===== Source material
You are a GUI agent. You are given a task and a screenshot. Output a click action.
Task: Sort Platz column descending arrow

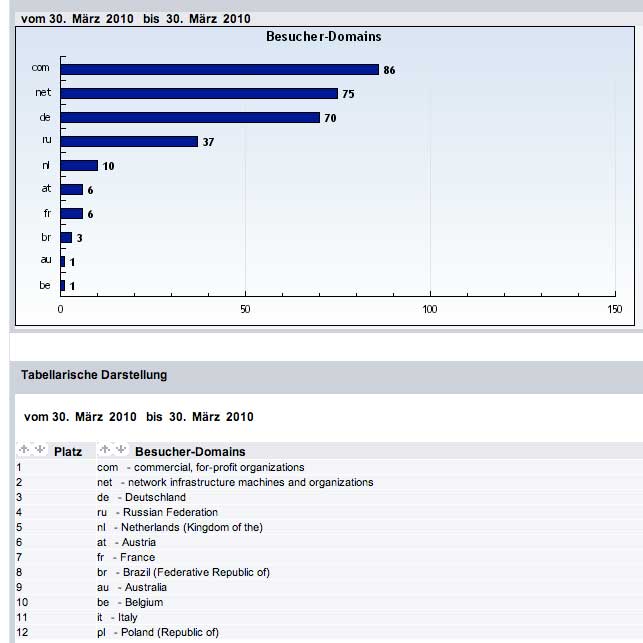point(40,451)
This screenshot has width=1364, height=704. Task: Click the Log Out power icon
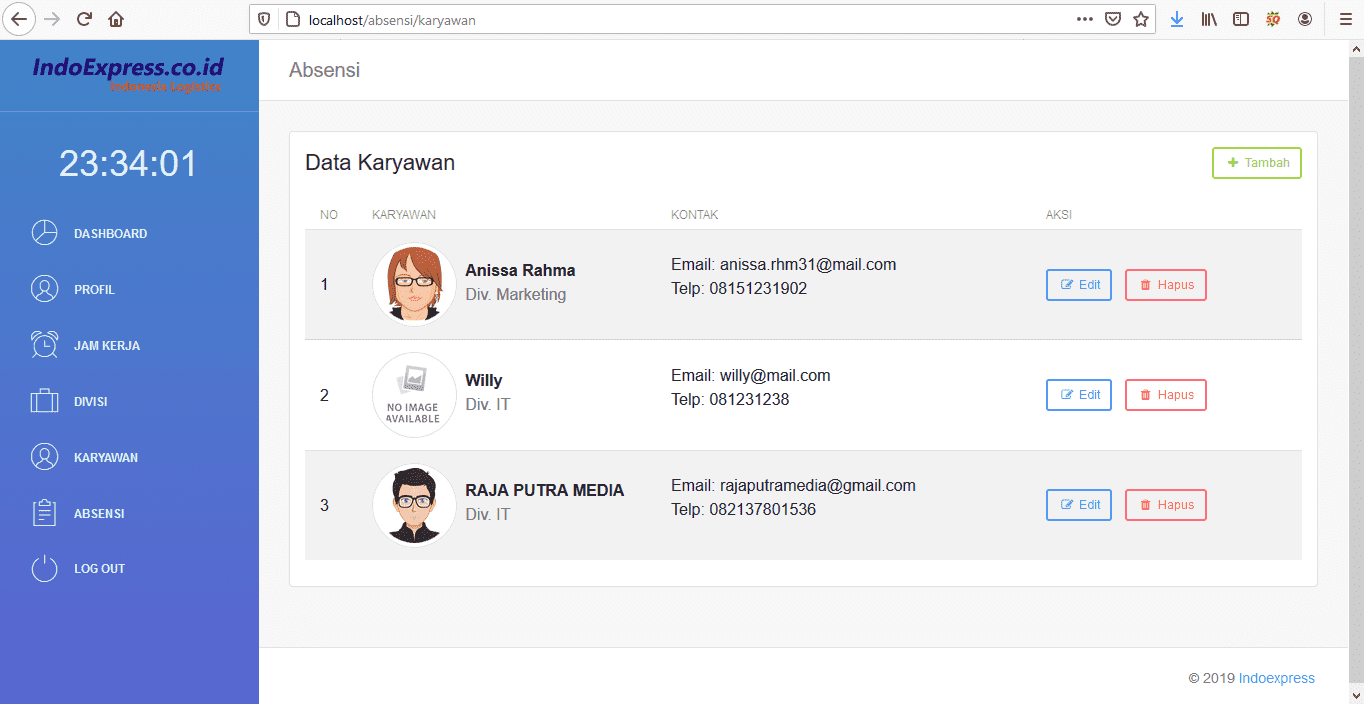click(x=44, y=568)
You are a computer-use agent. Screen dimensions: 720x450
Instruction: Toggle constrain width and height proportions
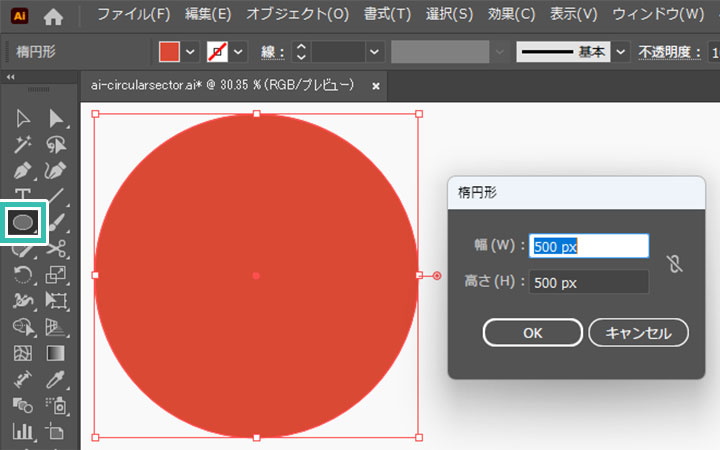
==========
## Problem requirements
Count the lines in the records above that contain "agent". Reply with the number only.

## Output for this task
2